Potential for Differentiation:
- Especially for patients with resistance to existing oral drugs.
- Possible extension into pandemic preparedness frameworks.

Regulatory and Reimbursement Outlook

Japan: Reimbursement practices favor branded drugs with established safety profiles.
International Expansion:
- Requires separate regulatory approval pathways.
- Market entry depends on clinical data, patent positioning, and strategic licensing.

What Are Future Projections for Laninamivir?

Market Growth and Revenue Forecasts

In Japan:
- Market expected to decline gradually post-patent expiry due to drug competition and generics.
- Estimated revenue may decrease to ¥5-7 billion (~$45-63 million) in 2025-2027.
Global Market:
- Likely to remain minimal unless new formulations or indications are introduced.
- Strong interest in inhaled antivirals as pandemic preparedness tools may open niche markets.

R&D and Commercialization Trends

Pipeline Activity:
- Limited; ongoing studies explore combination therapies.
- No significant new formulations publicly announced.
Development Barriers:
- Overlap with established, well-funded competitors.
- Regulatory hurdles for global approval.

Strategic Considerations

Collaboration with biotech firms for novel delivery systems.
Development of formulations targeting pandemic or resistant influenza strains.
Licensing opportunities in emerging markets with high influenza burden.

Key Takeaways

Laninamivir remains approved and marketed in Japan as Inavir, with sales peaking around $90 million annually.
Its development outside Japan has stagnated, with no recent pivotal trials or approvals.
The upcoming patent expiry in Japan could reduce revenues unless new formulations or indications are pursued.
The global market is limited, constrained by competition and regulatory barriers, but inhaled formulations may find niche interest.
Future growth hinges on innovative delivery methods, resistance management strategies, and potential licensing deals.

FAQs

Q1: What are the primary advantages of laninamivir over other neuraminidase inhibitors?
Laninamivir is inhaled, enabling direct delivery to the respiratory tract, which may improve bioavailability and reduce systemic side effects compared to oral antivirals.

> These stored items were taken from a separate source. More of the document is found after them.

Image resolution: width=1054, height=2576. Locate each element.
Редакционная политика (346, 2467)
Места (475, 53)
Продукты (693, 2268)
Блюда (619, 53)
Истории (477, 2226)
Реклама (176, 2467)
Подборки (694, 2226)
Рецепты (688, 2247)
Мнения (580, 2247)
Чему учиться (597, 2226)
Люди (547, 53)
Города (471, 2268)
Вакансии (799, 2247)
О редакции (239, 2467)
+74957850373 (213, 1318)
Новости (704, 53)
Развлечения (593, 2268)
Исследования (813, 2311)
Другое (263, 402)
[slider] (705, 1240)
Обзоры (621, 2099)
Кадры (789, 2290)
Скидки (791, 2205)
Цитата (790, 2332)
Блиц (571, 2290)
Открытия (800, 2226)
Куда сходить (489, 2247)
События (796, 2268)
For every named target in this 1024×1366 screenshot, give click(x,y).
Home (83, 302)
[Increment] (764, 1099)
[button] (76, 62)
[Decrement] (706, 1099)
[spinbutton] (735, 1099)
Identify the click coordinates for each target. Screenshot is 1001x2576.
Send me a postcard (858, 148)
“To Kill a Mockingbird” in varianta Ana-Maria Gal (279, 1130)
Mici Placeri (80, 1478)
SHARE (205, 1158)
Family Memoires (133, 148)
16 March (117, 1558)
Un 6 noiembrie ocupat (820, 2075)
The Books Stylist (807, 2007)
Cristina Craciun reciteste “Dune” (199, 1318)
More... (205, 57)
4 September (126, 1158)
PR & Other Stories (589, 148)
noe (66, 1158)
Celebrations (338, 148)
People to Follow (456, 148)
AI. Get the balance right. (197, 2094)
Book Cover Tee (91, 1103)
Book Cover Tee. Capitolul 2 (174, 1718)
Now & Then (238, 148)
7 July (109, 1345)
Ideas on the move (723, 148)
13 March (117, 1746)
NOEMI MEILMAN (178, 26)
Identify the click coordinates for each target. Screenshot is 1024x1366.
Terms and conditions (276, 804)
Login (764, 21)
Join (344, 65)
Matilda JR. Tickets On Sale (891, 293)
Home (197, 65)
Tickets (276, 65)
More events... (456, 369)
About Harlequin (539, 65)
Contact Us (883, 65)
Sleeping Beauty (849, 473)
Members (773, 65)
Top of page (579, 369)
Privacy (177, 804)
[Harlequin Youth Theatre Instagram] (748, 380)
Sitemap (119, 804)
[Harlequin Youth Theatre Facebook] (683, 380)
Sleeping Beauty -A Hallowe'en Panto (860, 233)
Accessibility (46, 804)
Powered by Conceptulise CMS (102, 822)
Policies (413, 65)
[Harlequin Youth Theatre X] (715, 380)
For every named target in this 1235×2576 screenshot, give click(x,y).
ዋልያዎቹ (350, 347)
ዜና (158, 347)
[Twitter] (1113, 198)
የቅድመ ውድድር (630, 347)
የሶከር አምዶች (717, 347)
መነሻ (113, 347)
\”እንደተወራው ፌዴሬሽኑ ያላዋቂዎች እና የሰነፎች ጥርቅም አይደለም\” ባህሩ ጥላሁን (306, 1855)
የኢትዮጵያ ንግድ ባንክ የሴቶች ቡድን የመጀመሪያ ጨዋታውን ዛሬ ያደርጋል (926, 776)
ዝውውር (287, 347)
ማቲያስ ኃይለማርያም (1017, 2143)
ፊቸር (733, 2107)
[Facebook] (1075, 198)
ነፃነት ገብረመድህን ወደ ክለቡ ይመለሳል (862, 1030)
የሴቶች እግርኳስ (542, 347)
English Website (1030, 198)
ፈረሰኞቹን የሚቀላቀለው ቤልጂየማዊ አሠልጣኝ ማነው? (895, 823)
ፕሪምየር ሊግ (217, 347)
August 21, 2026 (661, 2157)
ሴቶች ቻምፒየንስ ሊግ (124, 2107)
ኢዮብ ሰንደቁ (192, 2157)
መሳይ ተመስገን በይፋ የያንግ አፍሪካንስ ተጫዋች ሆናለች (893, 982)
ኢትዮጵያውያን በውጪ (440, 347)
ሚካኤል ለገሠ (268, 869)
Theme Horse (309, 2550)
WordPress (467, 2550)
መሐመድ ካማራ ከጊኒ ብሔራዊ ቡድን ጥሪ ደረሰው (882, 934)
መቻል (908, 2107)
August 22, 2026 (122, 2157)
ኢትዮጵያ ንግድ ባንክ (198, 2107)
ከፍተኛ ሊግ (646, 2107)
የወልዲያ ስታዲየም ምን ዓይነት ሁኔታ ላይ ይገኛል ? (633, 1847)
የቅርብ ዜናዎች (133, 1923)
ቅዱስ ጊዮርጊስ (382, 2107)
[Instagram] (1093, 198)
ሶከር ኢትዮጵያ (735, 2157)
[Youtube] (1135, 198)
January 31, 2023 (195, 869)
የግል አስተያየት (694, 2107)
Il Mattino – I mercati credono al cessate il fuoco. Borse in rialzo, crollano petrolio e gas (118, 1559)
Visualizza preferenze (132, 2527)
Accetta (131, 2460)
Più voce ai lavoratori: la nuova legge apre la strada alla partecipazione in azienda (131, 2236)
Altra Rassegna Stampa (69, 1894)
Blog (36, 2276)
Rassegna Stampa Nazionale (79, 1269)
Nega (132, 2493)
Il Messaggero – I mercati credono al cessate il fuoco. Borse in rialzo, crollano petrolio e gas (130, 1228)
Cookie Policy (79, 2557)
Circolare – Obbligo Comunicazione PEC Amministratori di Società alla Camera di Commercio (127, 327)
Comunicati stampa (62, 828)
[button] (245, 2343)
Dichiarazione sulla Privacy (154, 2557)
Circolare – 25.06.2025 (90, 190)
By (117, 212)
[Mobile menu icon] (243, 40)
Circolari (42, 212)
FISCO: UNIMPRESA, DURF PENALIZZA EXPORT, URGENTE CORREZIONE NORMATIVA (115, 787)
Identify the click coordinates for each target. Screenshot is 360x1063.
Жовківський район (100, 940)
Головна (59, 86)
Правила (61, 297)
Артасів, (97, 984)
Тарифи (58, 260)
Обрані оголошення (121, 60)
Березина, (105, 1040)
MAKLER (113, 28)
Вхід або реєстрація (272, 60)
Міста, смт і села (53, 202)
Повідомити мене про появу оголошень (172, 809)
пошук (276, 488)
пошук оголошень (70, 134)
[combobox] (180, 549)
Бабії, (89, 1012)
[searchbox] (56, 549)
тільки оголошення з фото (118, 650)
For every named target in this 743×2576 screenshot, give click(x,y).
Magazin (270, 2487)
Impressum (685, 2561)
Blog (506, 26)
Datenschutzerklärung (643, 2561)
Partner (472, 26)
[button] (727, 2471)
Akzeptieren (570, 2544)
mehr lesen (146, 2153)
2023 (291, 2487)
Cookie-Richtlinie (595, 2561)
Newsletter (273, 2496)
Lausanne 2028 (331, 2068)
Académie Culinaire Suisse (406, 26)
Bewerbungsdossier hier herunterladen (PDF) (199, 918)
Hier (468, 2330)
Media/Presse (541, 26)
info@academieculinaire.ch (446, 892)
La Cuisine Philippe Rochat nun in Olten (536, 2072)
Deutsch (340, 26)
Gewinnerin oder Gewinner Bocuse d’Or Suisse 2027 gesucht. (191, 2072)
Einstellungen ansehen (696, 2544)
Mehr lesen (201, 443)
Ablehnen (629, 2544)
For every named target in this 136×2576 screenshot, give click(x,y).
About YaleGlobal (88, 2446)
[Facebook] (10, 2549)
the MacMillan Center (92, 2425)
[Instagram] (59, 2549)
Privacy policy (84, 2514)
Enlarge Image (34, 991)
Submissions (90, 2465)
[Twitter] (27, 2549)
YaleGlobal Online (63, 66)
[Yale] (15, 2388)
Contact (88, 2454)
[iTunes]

Q2: Are there any ongoing efforts to expand laninamivir's use beyond Japan?
Currently, no publicly announced large-scale clinical trials or regulatory submissions aim at global approval; development mostly focuses on enhancing formulations and targeting resistant strains.

Q3: How does patent expiration affect laninamivir's market prospects?
Patent expiry around 2025-2026 is likely to lead to generic entry in Japan, potentially reducing prices and margins, unless new formulations or indications are developed.

Q4: What competitive threats exist from other influenza antivirals?
Oral drugs like oseltamivir and baloxavir marboxil possess established market presence; Xofluza offers a single-dose alternative, further strengthening competition.

Q5: Could laninamivir find a role in pandemic preparedness?
Possibly. Its inhaled route and efficacy profile could support stockpiling strategies, especially if formulations suited for mass distribution or resistant strains are developed.

Sources
[1] Daiichi Sankyo Annual Reports and Market Data, 2022.